Stored data:
▼

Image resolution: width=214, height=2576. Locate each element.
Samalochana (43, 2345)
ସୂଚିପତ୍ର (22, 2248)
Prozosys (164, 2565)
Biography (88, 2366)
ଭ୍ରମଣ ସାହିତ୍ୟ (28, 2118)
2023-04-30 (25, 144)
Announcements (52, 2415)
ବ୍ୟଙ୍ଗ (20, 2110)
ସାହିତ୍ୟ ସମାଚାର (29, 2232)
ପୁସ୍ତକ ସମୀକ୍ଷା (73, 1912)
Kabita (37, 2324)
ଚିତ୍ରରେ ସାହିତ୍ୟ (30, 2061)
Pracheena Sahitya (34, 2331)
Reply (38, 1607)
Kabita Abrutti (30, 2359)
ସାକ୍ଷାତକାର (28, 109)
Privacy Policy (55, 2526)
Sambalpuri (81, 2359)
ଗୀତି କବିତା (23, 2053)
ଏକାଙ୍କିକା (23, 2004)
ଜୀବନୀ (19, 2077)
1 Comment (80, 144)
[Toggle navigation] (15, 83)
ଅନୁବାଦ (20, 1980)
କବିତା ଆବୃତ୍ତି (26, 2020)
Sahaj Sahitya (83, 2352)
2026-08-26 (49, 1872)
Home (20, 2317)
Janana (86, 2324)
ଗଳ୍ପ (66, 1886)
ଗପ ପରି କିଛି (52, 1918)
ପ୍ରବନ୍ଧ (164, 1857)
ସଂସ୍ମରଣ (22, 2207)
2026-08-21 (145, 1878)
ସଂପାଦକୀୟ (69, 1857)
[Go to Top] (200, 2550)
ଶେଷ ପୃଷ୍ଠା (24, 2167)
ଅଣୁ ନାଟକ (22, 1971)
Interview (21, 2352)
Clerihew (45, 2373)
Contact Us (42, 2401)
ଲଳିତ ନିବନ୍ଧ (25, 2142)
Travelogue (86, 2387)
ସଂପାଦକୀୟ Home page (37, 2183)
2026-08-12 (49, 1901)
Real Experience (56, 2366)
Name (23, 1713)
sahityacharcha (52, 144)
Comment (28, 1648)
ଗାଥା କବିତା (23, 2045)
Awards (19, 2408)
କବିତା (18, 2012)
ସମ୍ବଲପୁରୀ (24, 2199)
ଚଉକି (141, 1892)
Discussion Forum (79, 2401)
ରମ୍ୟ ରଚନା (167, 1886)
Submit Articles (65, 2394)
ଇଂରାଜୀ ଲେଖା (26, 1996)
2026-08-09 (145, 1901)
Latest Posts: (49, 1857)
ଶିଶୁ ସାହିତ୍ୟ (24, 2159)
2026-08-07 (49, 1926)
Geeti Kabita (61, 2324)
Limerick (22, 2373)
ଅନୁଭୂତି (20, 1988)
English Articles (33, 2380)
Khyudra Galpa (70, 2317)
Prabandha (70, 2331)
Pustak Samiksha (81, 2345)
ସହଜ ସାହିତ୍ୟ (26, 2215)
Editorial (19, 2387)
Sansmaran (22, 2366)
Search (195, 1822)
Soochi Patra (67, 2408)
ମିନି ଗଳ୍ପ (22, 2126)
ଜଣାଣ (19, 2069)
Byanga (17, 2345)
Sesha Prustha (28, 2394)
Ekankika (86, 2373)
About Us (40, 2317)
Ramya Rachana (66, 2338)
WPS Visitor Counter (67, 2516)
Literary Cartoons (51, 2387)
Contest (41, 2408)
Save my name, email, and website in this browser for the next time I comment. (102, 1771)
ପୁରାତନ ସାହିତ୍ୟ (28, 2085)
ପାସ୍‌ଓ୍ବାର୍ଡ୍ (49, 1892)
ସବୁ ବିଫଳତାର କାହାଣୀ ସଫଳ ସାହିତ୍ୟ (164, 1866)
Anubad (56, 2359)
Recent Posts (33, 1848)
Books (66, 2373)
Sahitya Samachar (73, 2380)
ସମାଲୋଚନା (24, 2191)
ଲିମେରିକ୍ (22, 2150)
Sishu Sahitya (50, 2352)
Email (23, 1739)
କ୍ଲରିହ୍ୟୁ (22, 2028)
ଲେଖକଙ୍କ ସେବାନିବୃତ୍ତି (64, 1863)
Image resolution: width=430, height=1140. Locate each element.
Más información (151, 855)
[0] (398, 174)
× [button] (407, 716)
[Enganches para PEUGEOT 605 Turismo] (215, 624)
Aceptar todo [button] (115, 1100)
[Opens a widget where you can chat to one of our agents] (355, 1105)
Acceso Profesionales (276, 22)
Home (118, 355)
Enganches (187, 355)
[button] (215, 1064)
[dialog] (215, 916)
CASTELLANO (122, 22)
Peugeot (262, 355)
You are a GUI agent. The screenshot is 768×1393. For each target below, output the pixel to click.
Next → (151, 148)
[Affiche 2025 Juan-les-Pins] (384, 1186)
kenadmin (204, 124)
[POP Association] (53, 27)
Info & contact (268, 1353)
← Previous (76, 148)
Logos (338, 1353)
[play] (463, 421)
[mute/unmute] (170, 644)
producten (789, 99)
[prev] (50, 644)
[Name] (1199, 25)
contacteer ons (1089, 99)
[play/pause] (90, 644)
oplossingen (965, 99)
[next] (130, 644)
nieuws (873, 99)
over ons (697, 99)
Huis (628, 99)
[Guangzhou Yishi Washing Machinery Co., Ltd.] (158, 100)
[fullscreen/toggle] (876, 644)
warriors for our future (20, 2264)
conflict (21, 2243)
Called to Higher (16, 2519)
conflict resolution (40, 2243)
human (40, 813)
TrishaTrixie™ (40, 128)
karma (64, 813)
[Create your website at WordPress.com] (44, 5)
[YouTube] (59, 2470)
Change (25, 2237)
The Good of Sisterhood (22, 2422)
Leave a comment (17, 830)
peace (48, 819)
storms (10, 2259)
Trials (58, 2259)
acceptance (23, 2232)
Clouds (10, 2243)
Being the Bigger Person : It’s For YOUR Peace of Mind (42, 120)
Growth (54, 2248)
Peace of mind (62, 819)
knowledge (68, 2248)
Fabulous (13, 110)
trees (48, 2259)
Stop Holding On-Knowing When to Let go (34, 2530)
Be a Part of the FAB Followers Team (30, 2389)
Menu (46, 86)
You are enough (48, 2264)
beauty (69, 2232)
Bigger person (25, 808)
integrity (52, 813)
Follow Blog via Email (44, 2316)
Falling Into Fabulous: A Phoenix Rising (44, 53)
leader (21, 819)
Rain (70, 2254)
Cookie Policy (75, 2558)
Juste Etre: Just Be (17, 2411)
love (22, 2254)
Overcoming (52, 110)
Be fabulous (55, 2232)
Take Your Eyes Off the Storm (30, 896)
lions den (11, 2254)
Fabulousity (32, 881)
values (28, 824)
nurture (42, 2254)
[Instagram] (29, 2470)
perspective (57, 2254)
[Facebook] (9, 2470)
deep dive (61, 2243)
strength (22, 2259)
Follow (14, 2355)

▲

Type out the records again exactly, line for line.

## YOUR SOLUTION
Image resolution: width=214, height=2576. Locate each element.
Samalochana (43, 2345)
ସୂଚିପତ୍ର (22, 2248)
Prozosys (164, 2565)
Biography (88, 2366)
ଭ୍ରମଣ ସାହିତ୍ୟ (28, 2118)
2023-04-30 (25, 144)
Announcements (52, 2415)
ବ୍ୟଙ୍ଗ (20, 2110)
ସାହିତ୍ୟ ସମାଚାର (29, 2232)
ପୁସ୍ତକ ସମୀକ୍ଷା (73, 1912)
Kabita (37, 2324)
ଚିତ୍ରରେ ସାହିତ୍ୟ (30, 2061)
Pracheena Sahitya (34, 2331)
Reply (38, 1607)
Kabita Abrutti (30, 2359)
ସାକ୍ଷାତକାର (28, 109)
Privacy Policy (55, 2526)
Sambalpuri (81, 2359)
ଗୀତି କବିତା (23, 2053)
ଏକାଙ୍କିକା (23, 2004)
ଜୀବନୀ (19, 2077)
1 Comment (80, 144)
[Toggle navigation] (15, 83)
ଅନୁବାଦ (20, 1980)
କବିତା ଆବୃତ୍ତି (26, 2020)
Sahaj Sahitya (83, 2352)
2026-08-26 (49, 1872)
Home (20, 2317)
Janana (86, 2324)
ଗଳ୍ପ (66, 1886)
ଗପ ପରି କିଛି (52, 1918)
ପ୍ରବନ୍ଧ (164, 1857)
ସଂସ୍ମରଣ (22, 2207)
2026-08-21 (145, 1878)
ସଂପାଦକୀୟ (69, 1857)
[Go to Top] (200, 2550)
ଶେଷ ପୃଷ୍ଠା (24, 2167)
ଅଣୁ ନାଟକ (22, 1971)
Interview (21, 2352)
Clerihew (45, 2373)
Contact Us (42, 2401)
ଲଳିତ ନିବନ୍ଧ (25, 2142)
Travelogue (86, 2387)
ସଂପାଦକୀୟ Home page (37, 2183)
2026-08-12 (49, 1901)
Real Experience (56, 2366)
Name (23, 1713)
sahityacharcha (52, 144)
Comment (28, 1648)
ଗାଥା କବିତା (23, 2045)
Awards (19, 2408)
କବିତା (18, 2012)
ସମ୍ବଲପୁରୀ (24, 2199)
ଚଉକି (141, 1892)
Discussion Forum (79, 2401)
ରମ୍ୟ ରଚନା (167, 1886)
Submit Articles (65, 2394)
ଇଂରାଜୀ ଲେଖା (26, 1996)
2026-08-09 (145, 1901)
Latest Posts: (49, 1857)
ଶିଶୁ ସାହିତ୍ୟ (24, 2159)
2026-08-07 (49, 1926)
Geeti Kabita (61, 2324)
Limerick (22, 2373)
ଅନୁଭୂତି (20, 1988)
English Articles (33, 2380)
Khyudra Galpa (70, 2317)
Prabandha (70, 2331)
Pustak Samiksha (81, 2345)
ସହଜ ସାହିତ୍ୟ (26, 2215)
Editorial (19, 2387)
Sansmaran (22, 2366)
Search (195, 1822)
Soochi Patra (67, 2408)
ମିନି ଗଳ୍ପ (22, 2126)
ଜଣାଣ (19, 2069)
Byanga (17, 2345)
Sesha Prustha (28, 2394)
Ekankika (86, 2373)
About Us (40, 2317)
Ramya Rachana (66, 2338)
WPS Visitor Counter (67, 2516)
Literary Cartoons (51, 2387)
Contest (41, 2408)
Save my name, email, and website in this browser for the next time I comment. (102, 1771)
ପୁରାତନ ସାହିତ୍ୟ (28, 2085)
ପାସ୍‌ଓ୍ବାର୍ଡ୍ (49, 1892)
ସବୁ ବିଫଳତାର କାହାଣୀ ସଫଳ ସାହିତ୍ୟ (164, 1866)
Anubad (56, 2359)
Recent Posts (33, 1848)
Books (66, 2373)
Sahitya Samachar (73, 2380)
ସମାଲୋଚନା (24, 2191)
ଲିମେରିକ୍ (22, 2150)
Sishu Sahitya (50, 2352)
Email (23, 1739)
କ୍ଲରିହ୍ୟୁ (22, 2028)
ଲେଖକଙ୍କ ସେବାନିବୃତ୍ତି (64, 1863)
Image resolution: width=430, height=1140. Locate each element.
Más información (151, 855)
[0] (398, 174)
× [button] (407, 716)
[Enganches para PEUGEOT 605 Turismo] (215, 624)
Aceptar todo [button] (115, 1100)
[Opens a widget where you can chat to one of our agents] (355, 1105)
Acceso Profesionales (276, 22)
Home (118, 355)
Enganches (187, 355)
[button] (215, 1064)
[dialog] (215, 916)
CASTELLANO (122, 22)
Peugeot (262, 355)
You are a GUI agent. The screenshot is 768×1393. For each target below, output the pixel to click.
Next → (151, 148)
[Affiche 2025 Juan-les-Pins] (384, 1186)
kenadmin (204, 124)
[POP Association] (53, 27)
Info & contact (268, 1353)
← Previous (76, 148)
Logos (338, 1353)
[play] (463, 421)
[mute/unmute] (170, 644)
producten (789, 99)
[prev] (50, 644)
[Name] (1199, 25)
contacteer ons (1089, 99)
[play/pause] (90, 644)
oplossingen (965, 99)
[next] (130, 644)
nieuws (873, 99)
over ons (697, 99)
Huis (628, 99)
[Guangzhou Yishi Washing Machinery Co., Ltd.] (158, 100)
[fullscreen/toggle] (876, 644)
warriors for our future (20, 2264)
conflict (21, 2243)
Called to Higher (16, 2519)
conflict resolution (40, 2243)
human (40, 813)
TrishaTrixie™ (40, 128)
karma (64, 813)
[Create your website at WordPress.com] (44, 5)
[YouTube] (59, 2470)
Change (25, 2237)
The Good of Sisterhood (22, 2422)
Leave a comment (17, 830)
peace (48, 819)
storms (10, 2259)
Trials (58, 2259)
acceptance (23, 2232)
Clouds (10, 2243)
Being the Bigger Person : It’s For YOUR Peace of Mind (42, 120)
Growth (54, 2248)
Peace of mind (62, 819)
knowledge (68, 2248)
Fabulous (13, 110)
trees (48, 2259)
Stop Holding On-Knowing When to Let go (34, 2530)
Be a Part of the FAB Followers Team (30, 2389)
Menu (46, 86)
You are enough (48, 2264)
beauty (69, 2232)
Bigger person (25, 808)
integrity (52, 813)
Follow Blog via Email (44, 2316)
Falling Into Fabulous: A Phoenix Rising (44, 53)
leader (21, 819)
Rain (70, 2254)
Cookie Policy (75, 2558)
Juste Etre: Just Be (17, 2411)
love (22, 2254)
Overcoming (52, 110)
Be fabulous (55, 2232)
Take Your Eyes Off the Storm (30, 896)
lions den (11, 2254)
Fabulousity (32, 881)
values (28, 824)
nurture (42, 2254)
[Instagram] (29, 2470)
perspective (57, 2254)
[Facebook] (9, 2470)
deep dive (61, 2243)
strength (22, 2259)
Follow (14, 2355)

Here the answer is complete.